*Work to complete*: Your answer should be one number: how many lines of the data include the string "Thuận"?

*Records supplied*:
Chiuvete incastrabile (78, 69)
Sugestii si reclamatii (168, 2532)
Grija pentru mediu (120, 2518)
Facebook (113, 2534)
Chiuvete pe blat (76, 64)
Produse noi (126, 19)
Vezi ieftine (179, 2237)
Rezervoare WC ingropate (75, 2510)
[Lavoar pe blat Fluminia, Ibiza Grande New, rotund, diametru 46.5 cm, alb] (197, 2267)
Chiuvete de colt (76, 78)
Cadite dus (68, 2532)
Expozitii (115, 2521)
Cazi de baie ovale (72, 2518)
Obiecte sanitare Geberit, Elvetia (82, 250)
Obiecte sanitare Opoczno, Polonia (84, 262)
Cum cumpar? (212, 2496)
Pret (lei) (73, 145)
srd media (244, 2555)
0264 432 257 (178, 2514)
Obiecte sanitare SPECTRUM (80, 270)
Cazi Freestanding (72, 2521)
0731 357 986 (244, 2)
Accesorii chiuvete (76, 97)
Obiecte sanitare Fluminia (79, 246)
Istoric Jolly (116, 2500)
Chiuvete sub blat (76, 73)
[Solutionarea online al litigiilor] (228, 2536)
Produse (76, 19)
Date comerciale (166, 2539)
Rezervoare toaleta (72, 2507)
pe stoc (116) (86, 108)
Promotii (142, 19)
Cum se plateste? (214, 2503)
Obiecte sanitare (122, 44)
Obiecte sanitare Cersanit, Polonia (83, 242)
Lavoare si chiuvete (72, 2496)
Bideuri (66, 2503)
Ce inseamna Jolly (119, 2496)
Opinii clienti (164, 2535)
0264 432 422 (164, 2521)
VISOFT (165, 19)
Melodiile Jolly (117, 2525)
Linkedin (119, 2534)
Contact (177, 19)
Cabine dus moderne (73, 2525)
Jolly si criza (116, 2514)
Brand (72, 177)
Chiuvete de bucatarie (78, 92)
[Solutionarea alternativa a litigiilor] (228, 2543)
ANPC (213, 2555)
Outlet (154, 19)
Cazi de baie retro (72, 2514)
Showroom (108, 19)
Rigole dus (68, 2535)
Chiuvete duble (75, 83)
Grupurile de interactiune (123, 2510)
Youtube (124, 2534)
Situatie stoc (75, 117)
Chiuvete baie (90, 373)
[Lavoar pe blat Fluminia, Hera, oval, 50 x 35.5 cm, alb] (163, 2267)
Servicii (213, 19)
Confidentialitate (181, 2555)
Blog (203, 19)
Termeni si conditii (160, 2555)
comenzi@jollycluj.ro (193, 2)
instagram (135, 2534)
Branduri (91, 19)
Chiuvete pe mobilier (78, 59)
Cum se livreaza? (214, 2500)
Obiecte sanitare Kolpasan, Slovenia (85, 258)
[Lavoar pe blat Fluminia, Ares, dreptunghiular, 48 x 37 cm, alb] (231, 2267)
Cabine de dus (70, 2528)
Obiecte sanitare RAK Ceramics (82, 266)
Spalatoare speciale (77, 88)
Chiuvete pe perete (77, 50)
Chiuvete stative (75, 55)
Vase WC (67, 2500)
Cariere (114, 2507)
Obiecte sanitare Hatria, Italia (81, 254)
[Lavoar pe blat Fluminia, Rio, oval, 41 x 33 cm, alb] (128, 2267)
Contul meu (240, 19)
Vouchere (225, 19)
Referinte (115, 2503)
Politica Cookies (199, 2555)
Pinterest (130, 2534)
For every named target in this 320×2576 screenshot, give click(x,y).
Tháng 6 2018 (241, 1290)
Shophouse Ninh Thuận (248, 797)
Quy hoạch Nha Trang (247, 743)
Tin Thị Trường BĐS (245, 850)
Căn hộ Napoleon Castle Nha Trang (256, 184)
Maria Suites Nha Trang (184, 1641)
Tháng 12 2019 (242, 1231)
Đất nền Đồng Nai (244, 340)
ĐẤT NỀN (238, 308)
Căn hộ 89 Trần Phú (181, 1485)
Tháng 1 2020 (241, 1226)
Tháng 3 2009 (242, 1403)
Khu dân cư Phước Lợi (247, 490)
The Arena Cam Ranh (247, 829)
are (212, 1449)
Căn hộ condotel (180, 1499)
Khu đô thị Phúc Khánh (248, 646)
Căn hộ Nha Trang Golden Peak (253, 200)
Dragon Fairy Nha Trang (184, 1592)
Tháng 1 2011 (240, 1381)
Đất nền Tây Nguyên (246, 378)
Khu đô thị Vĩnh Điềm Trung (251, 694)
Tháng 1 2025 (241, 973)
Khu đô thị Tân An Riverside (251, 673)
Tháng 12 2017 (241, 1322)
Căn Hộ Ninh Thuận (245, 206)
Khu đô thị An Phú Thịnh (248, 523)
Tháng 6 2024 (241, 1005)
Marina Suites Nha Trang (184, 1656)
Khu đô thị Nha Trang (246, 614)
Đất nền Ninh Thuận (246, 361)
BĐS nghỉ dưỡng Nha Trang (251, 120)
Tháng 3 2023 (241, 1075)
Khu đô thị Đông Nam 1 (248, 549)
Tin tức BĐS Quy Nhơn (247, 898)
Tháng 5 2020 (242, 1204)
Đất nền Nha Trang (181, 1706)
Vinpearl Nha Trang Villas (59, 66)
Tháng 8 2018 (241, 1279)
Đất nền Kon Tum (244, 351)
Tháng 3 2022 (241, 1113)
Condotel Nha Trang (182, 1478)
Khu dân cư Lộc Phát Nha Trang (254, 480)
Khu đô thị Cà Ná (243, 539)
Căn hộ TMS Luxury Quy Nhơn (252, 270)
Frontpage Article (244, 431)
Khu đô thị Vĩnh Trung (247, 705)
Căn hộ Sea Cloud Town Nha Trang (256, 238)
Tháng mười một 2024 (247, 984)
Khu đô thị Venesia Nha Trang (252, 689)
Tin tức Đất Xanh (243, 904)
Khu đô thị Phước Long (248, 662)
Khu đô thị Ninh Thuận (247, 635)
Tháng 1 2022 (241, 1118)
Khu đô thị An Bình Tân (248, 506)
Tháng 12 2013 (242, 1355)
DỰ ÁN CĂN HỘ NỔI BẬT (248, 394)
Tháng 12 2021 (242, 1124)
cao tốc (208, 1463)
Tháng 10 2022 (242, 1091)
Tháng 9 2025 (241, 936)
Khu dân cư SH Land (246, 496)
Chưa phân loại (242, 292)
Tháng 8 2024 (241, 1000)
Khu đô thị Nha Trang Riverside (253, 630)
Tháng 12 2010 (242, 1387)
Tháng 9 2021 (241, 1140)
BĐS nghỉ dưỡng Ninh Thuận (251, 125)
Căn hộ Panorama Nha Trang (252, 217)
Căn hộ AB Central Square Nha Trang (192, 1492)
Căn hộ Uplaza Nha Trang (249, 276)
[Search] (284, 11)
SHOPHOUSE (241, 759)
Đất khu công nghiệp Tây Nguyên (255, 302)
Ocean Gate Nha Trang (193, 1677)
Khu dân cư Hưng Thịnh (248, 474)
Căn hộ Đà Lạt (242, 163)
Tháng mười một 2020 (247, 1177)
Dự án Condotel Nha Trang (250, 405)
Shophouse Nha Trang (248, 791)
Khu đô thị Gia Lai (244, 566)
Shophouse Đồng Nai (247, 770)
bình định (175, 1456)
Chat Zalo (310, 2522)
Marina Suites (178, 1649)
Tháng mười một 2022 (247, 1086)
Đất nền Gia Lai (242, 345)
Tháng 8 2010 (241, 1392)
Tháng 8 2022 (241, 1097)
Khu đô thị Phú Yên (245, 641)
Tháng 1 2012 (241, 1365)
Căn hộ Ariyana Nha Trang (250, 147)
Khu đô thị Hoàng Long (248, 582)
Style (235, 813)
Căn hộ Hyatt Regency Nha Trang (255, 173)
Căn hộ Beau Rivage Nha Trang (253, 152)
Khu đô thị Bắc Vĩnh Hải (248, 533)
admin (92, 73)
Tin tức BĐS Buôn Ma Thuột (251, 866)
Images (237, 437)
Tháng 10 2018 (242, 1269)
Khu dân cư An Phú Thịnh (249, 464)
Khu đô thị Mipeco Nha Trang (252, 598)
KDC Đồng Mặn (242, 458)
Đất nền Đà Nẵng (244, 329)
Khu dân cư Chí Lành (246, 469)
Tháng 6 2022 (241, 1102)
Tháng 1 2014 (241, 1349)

*Solution*: 5